Figure 1. Incidence rates of EMS attended OHCA (A), EMS treated OHCA (B), and EMS treated OHCA of presumed cardiac cause (C)

Incidence is per 100,000 person-years. Compared to Europe, North America, and Australia, EMS attended OHCA was lower in Asia, and EMS treated OHCA of presumed cardiac cause was higher in North America than in other regions. *P < 0.05; **P < 0.01; ***P < 0.001. EMS indicates emergency medical service; OHCA, out of hospital cardiac arrest. Adapted from Berdowski et al with permission.

Figure 2. Causes of SCD and rates (A), and age of SCD onset in each disease (B)

A. Coronary heart disease is the leading cause of SCD, but the rates of baseline heart disease differ between Western countries and Japan. B. SCDs occur in elderly populations in coronary heart disease and valvular heart disease, whereas most SCDs in CPVT and LQTS develop at age less than 35 years. ARVC indicates arrhythmogenic right ventricular cardiomyopathy; BrS, Brugada syndrome; CPVT, catecholaminergic polymorphic ventricular tachycardia; ERS, early repolarization syndrome; HCM, hypertrophic cardiomyopathy; LQTS, long QT syndrome; NIDCM, non-ischemic dilated cardiomyopathy; PUFA, polyunsaturated fatty acids; SCD, sudden cardiac death.
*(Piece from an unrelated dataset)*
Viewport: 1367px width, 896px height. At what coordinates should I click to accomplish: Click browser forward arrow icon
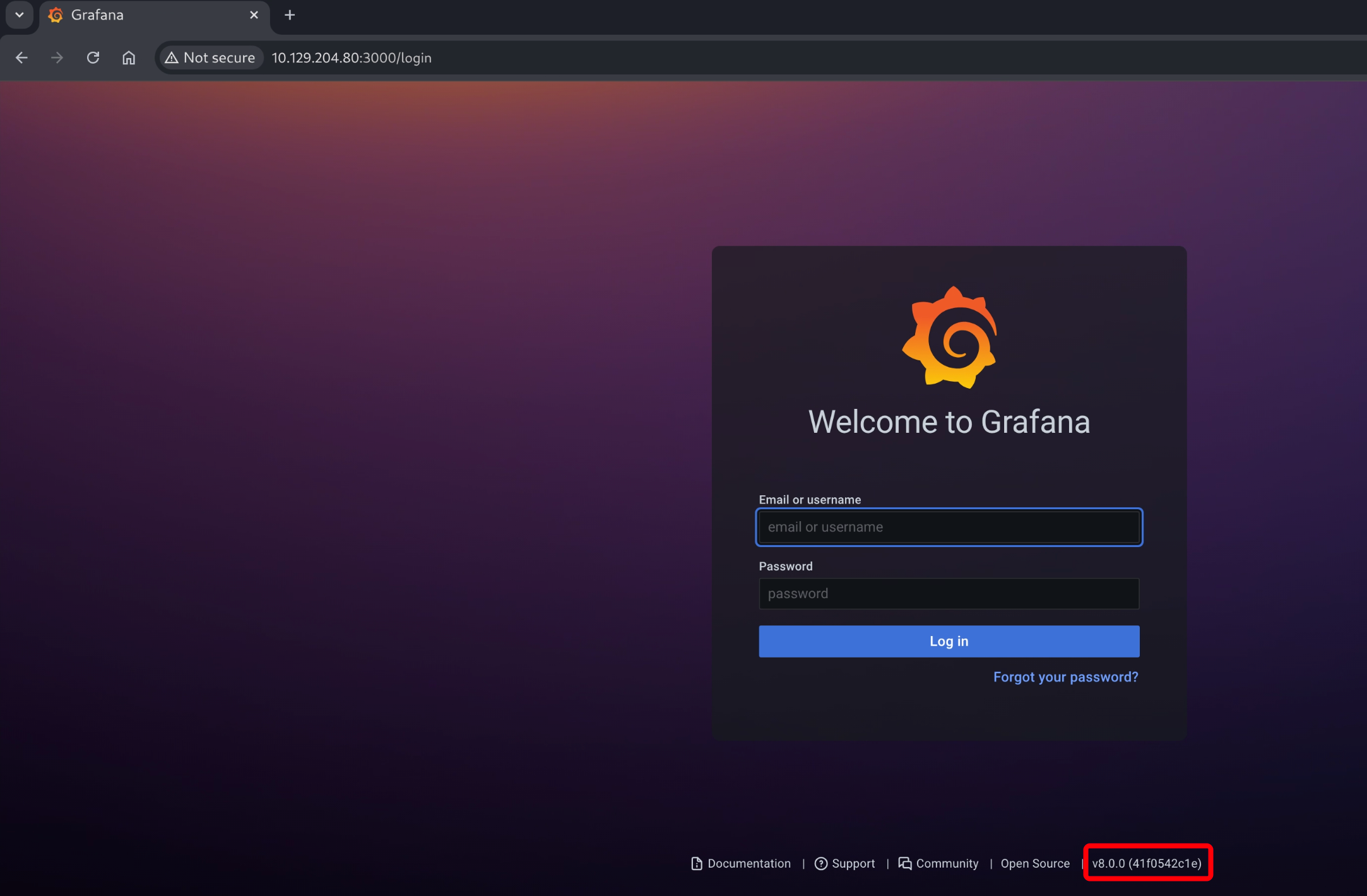point(57,58)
Figure 3. Reduction in SCD risk associated with smoking cessation among U.S middle-aged women

The reference category is current smokers. The white diamond represents age-adjusted HR. The black diamond represents multivariable-adjusted HR. P value for trend <0.0001 in age and multivariable adjusted models. HR indicates hazard ratio; SCD, sudden cardiac death. Adapted from Sandhu et al with permission.

Figure 4. Age distribution of sports-related sudden deaths in France

Deaths in the overall population (blue) versus young competitive athletes (red) Among the 820 reported sports-related sudden deaths, only 50 cases (6%) occurred in young competitive athletes. Adapted from Marijon et al with permission.

Figure 5. Sudden cardiac death risk prediction model for patients with hypertrophic cardiomyopathy

A web-based risk calculator is provided on the website of European Society of Cardiology (http://www.doc2do.com/hcm/webHCM.html). LVOT indicates left ventricular outflow tract; NSVT, non-sustained ventricular tachycardia; SCD, sudden cardiac death. Adapted from O’Mahony et al. and Elliott et al with permission.